Explore the need for COBRA
According to the Department of Labor, the Consolidated Omnibus Budget Reconciliation Act (COBRA) gives workers and their families who lose their health benefits the right to choose to continue group health benefits provided by their group health plan for limited periods of time under certain circumstances such as voluntary or involuntary job loss, reduction in the hours worked, transition between jobs, death, divorce, and other life events. Cobra is usually offered by employers with 20 or more employees and lasts 18 months with some states offering extensions beyond 18 months. Keep in mind that you may be required to pay 102 percent of the insurance costs to continue the plan. Consider visiting www.dol.gov for additional information.
Address your company 401(k)
Deciding how to handle your company sponsored retirement plan can also be difficult. Since you have worked hard to accumulate retirement savings, and it is important to understand the options you may have available. The first option you have is to leave it at your previous employer. Doing so may make sense initially as it provides time to assess the pros and cons of your available choices. However, the challenge with leaving your account at your previous employer is two-fold. First, you are simply a participant and your investment choices will be limited to the menu of options available. Second, it is common for workers to accumulate multiple retirement plans at previous employers over time which can lead to a lack of monitoring and management – consolidating accounts can simplify this process.
The next option available is to roll your previous plan to your own IRA account. This may be beneficial as you will have more flexibility in how your funds are managed so they are consistent with your financial plan while also being able to consolidate multiple accounts into one. This may simplify the management of your funds.
Next, you could choose to take your money out. While financial hardships can necessitate this choice, it should be avoided at all costs. Remember, distributions from your retirement account are taxable as ordinary income and may subject you to a 10 percent penalty if you are younger than 59 ½. Also, keep in mind that existing 401(k) loans may have to be paid within 2 months of leaving your job. Failing to repay the loan will result in the amount of the loan being taxed as ordinary income while also subjecting those younger than 59 ½ to the same early withdrawal penalty.
Finally, you could choose to roll your account to a new employer plan. It is important to carefully review fees and the investment options available when deciding between the choices noted above.
Review your budget and emergency reserve
It is critical to have a good handle on your expenses when facing financial difficulties and monitoring your budget can help.
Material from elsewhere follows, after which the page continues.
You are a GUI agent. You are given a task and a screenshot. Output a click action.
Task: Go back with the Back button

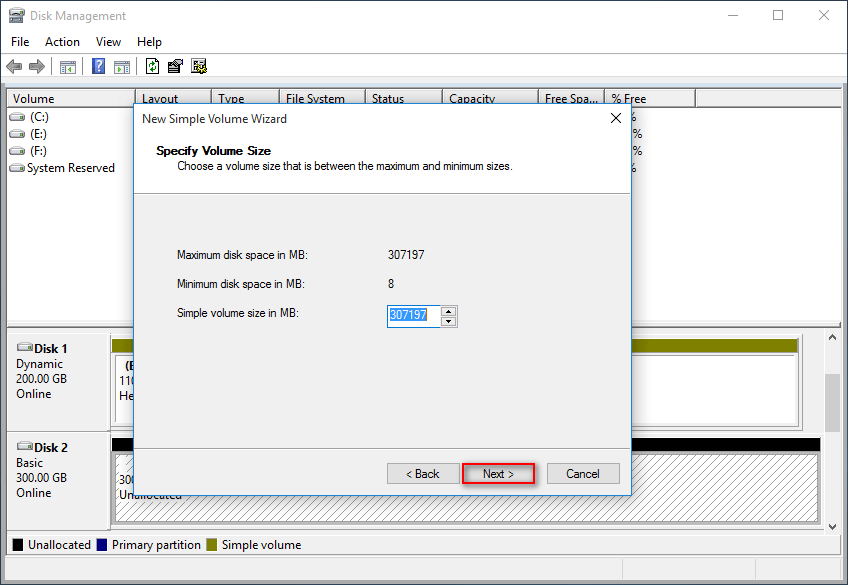421,474
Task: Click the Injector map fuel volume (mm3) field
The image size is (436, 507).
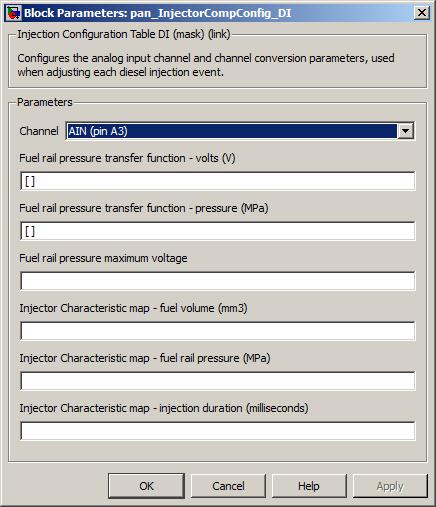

Have you identified discretionary expenses that can be temporarily reduced? How long will your emergency cash reserves carry you? Do you have a home equity line of credit (HELOC) you can access under extreme emergencies? While it may be easier said than done, reducing spending may help prevent the build-up of debt during periods of reduced income. Bottom line - having a game plan for addressing short-falls in cash flow may help prevent additional financial damage.
Dealing with the uncertainty of losing a job is never an easy task. However, a pro-active approach toward addressing these challenges may help improve your financial position. Since everyone’s situation is unique, consider speaking to your legal, tax and financial advisers to determine the most appropriate approach for you.